The single most useful thing you can do before you leave: check that your roadside cover actually handles out-of-charge events, and how far it will tow you. Not all do, and tow distance limits matter on a drive this long. Our complete guide to EV roadside assistance in Australia compares what each provider covers, and our out-of-charge guide walks through exactly what happens after you call.
Doing the drive the other way?
The stops are the same in reverse. Melbourne drivers heading north should leave the city at 90%+ and treat Barnawartha North or Euroa as the first proper top-up. If you’re branching off — to Canberra, the coast or beyond — see our guides to charging and roadside assistance by city for where to plug in at the other end.
Frequently asked questions
Can you drive an electric car from Sydney to Melbourne?
Yes. The Hume Highway is one of Australia's best-charged corridors, with ultra-rapid charging roughly every 100–150 km. As of mid-2026 almost any EV with 300 km or more of real-world range can do the 878 km drive comfortably with two or three charging stops, and the longest gap between fast chargers is well within a single charge for most cars. See the live stop spacing below.
How many times do you need to charge an EV between Sydney and Melbourne?
Most drivers stop two or three times. The exact number depends on your car's range, how fast you drive, and the weather — highway speeds and cold weather both cut range. Plan to top up to about 80% at each fast charger rather than waiting until you're nearly empty, and you'll rarely queue or run tight.
How long does it take to drive an EV from Sydney to Melbourne?
The drive itself is about 9 hours over 878 km via the Hume Highway. Add roughly 60–90 minutes across two or three charging stops, so budget around 10.5 hours door to door — comparable to a relaxed petrol run with proper meal and rest breaks.
What happens if my EV runs out of charge on the Hume Highway?
Get safely off the road, hazard lights on, and call your roadside provider — 13 11 11 reaches the relevant state motoring club (NRMA in NSW, RACV in Victoria) from anywhere on the route.

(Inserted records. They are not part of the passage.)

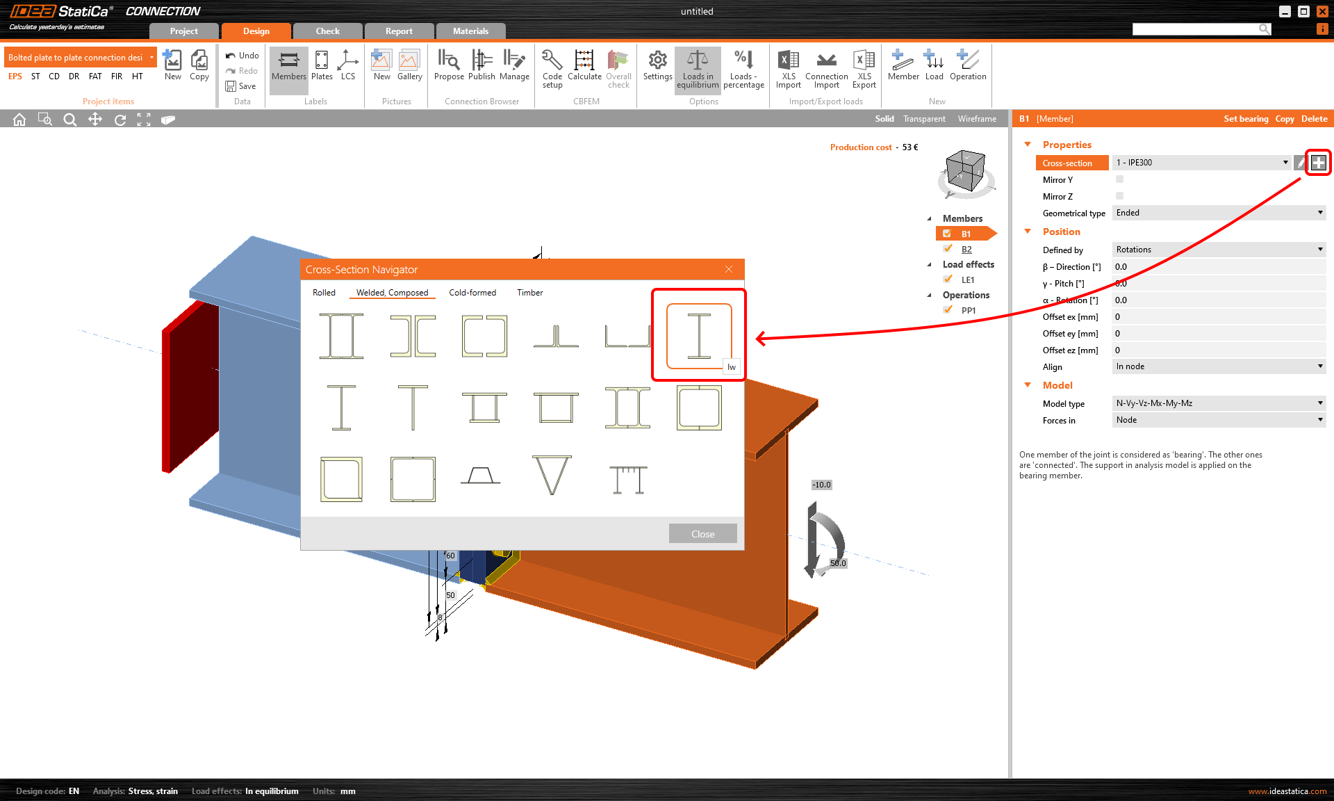Select the V-shaped welded cross-section

(552, 476)
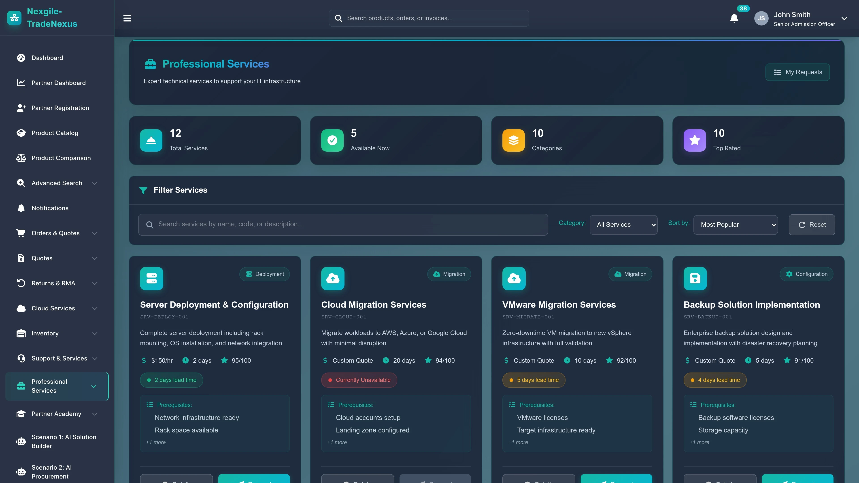Click the Backup Solution Implementation save icon
The width and height of the screenshot is (859, 483).
coord(695,278)
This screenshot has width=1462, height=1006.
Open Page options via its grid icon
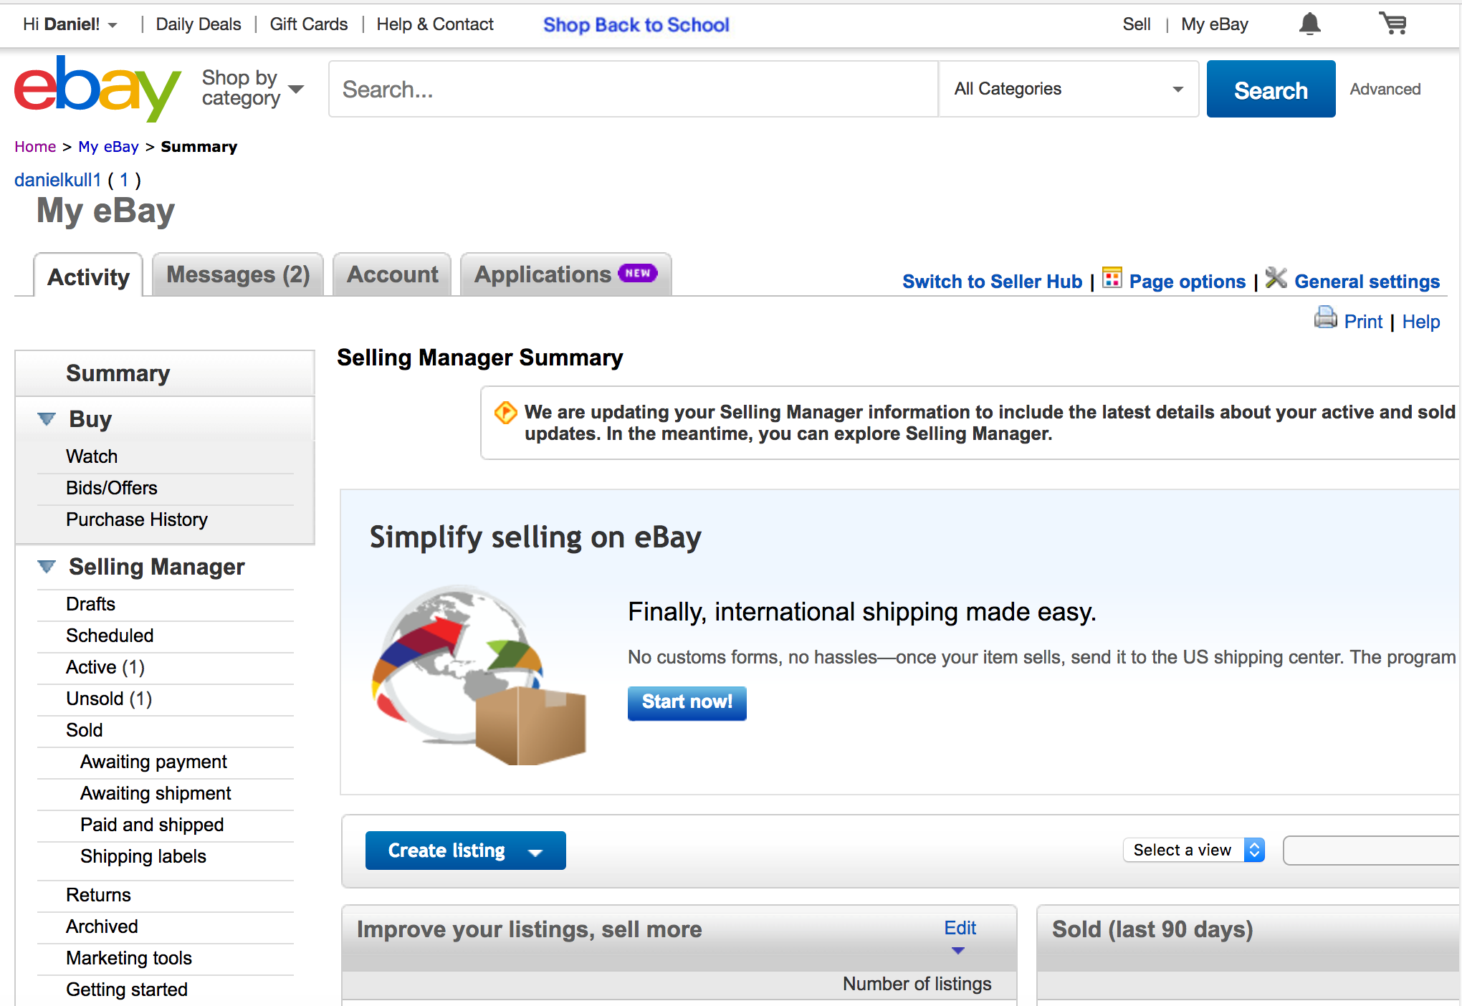click(x=1112, y=279)
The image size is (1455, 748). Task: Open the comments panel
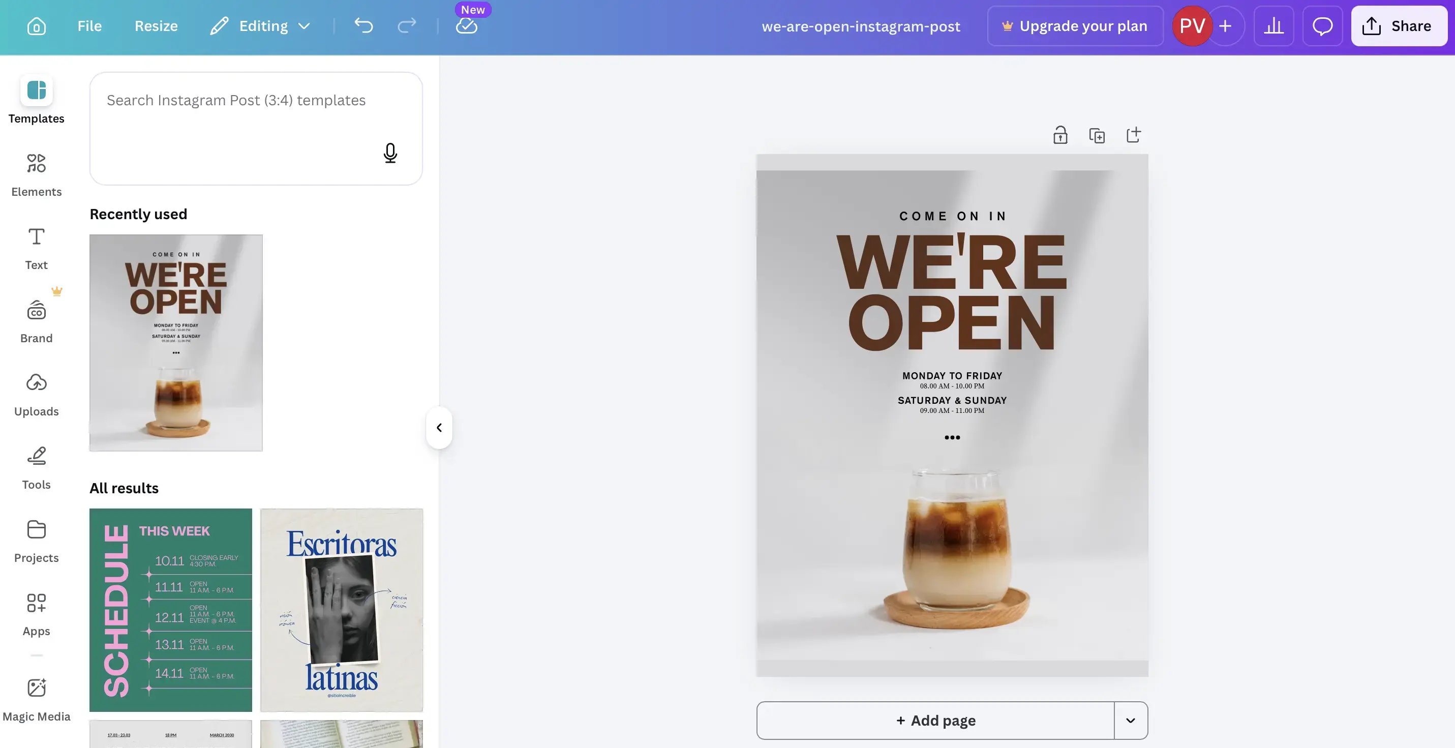1322,25
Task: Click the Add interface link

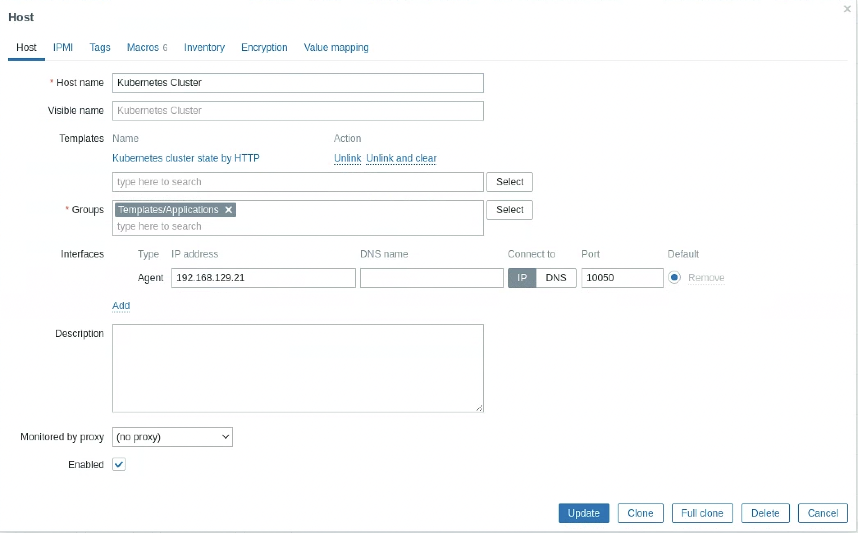Action: [x=121, y=306]
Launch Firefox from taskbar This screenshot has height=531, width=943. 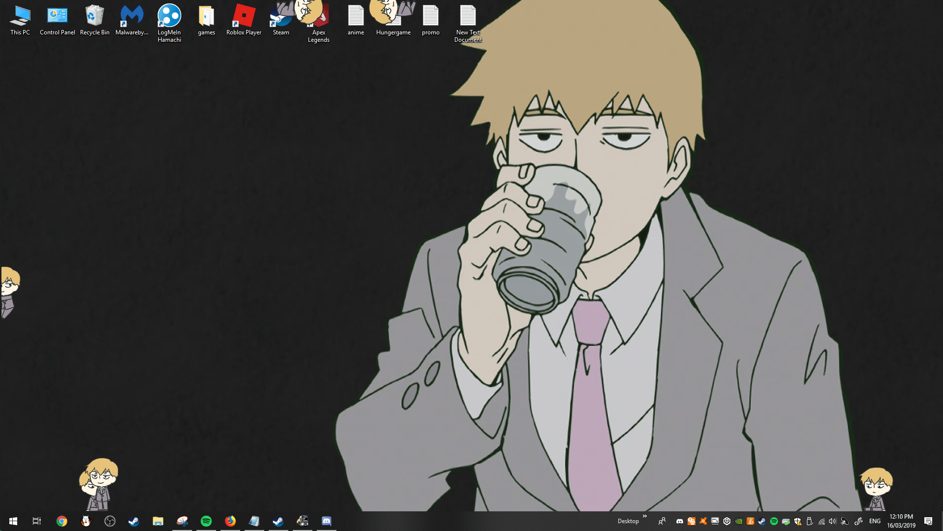(230, 521)

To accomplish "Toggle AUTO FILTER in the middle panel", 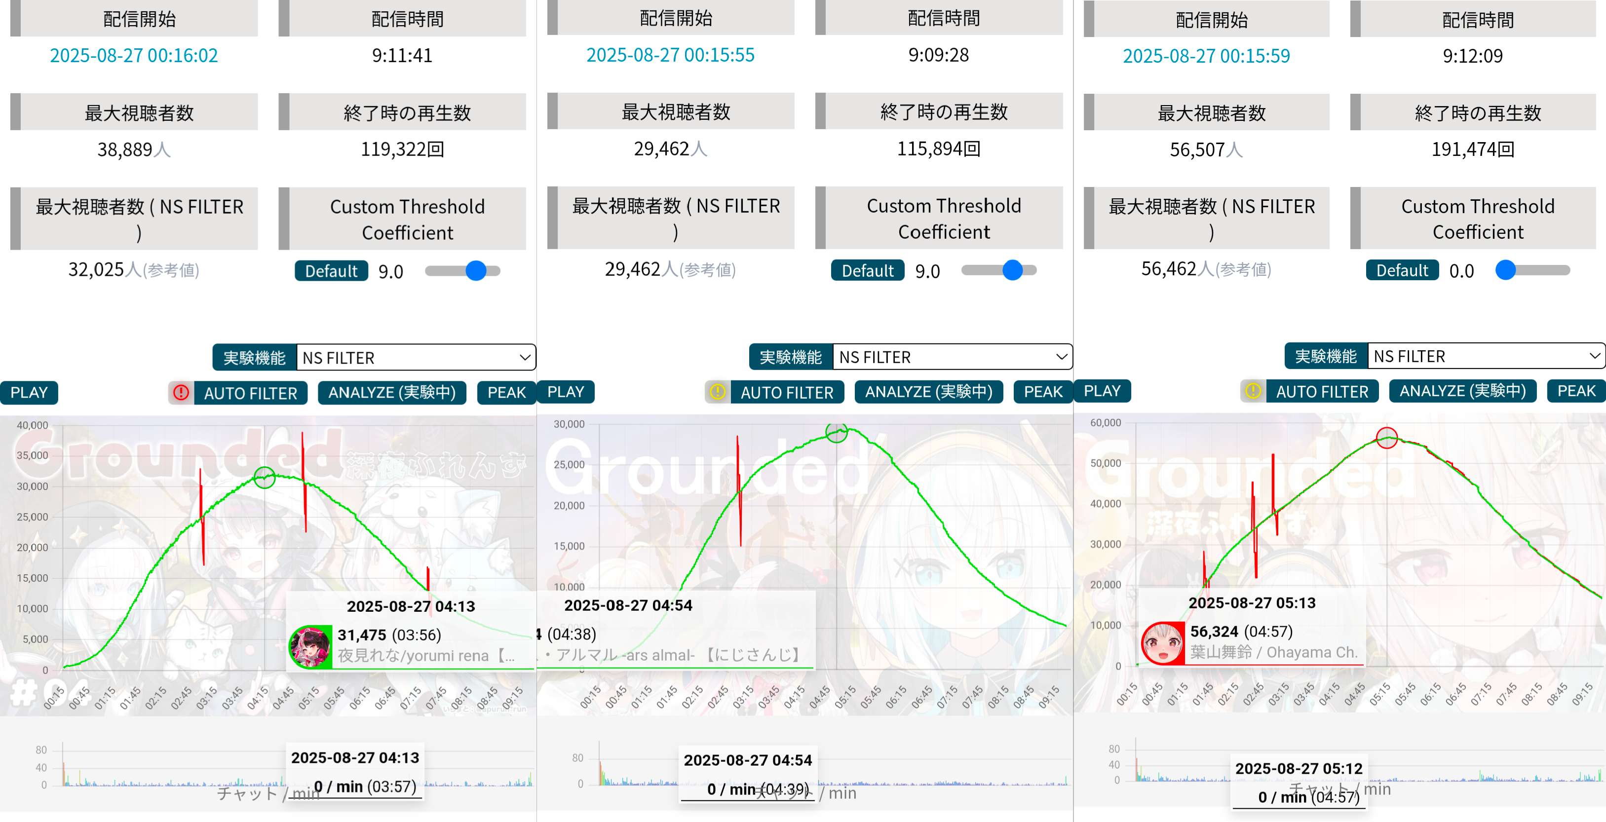I will pyautogui.click(x=787, y=393).

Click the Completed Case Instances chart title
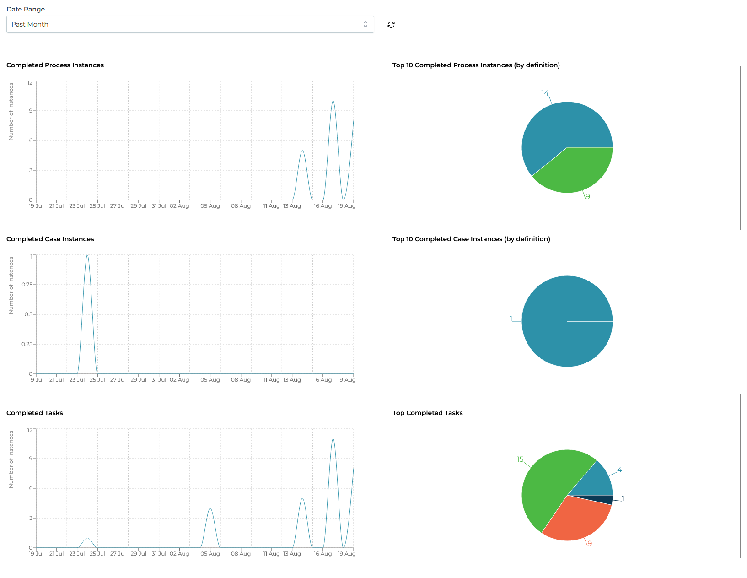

Tell them it's an EV so they send a flatbed, not a conventional tow. Depending on your cover and location you'll get a tow to the nearest fast charger; some providers are trialling mobile top-up charging. Confirm your roadside cover handles out-of-charge events before you leave.
What's the longest gap between EV chargers on the Sydney to Melbourne drive?
On the Hume Highway corridor the fast-charging sites are closely spaced — see the stop list below for the current longest charge-free gap from live Open Charge Map data. It's comfortably within a single charge for any EV with moderate range, which is why the Hume is considered the easiest long EV drive in the country.